### DATA IN THIS EXERCISE

--- START ---

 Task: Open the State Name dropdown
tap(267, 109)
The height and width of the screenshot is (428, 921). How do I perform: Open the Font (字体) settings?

--- END ---
--- START ---

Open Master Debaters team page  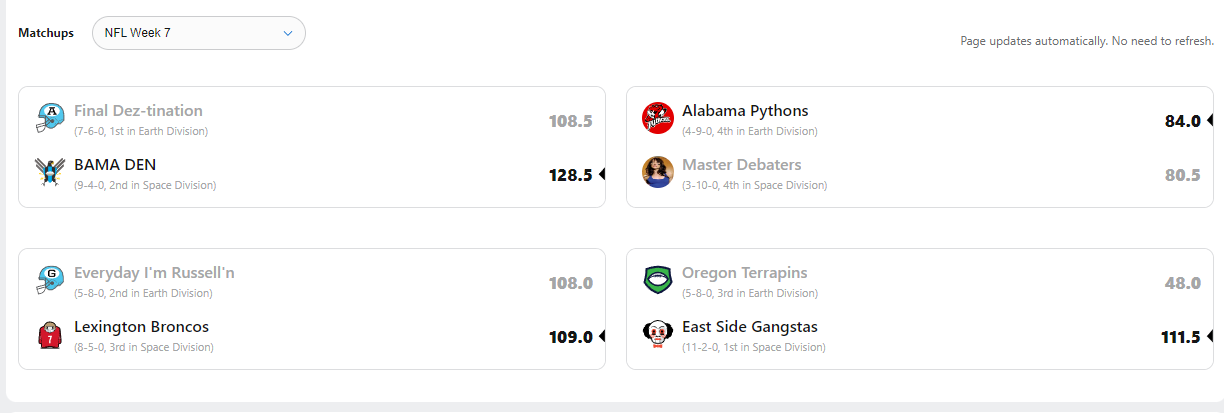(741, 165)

--- END ---
--- START ---

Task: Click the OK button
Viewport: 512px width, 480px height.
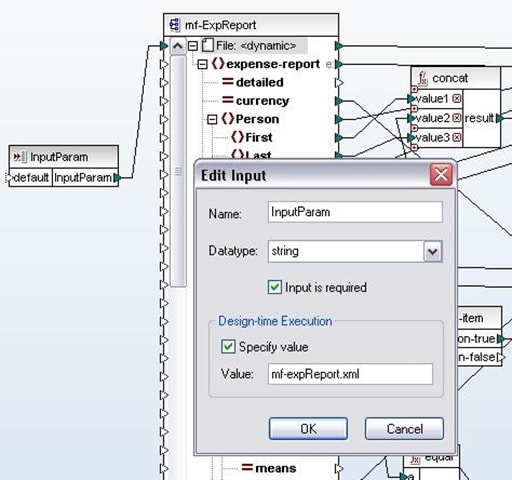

--- END ---

### EXERCISE PROMPT
Write out exactly the lines above from the line with "Task: Open the State Name dropdown" through the line with "The height and", both of them included, and leave out all other lines.

### ANSWER SECTION
 Task: Open the State Name dropdown
tap(267, 109)
The height and width of the screenshot is (428, 921). How do I perform: Open the Font (字体) settings?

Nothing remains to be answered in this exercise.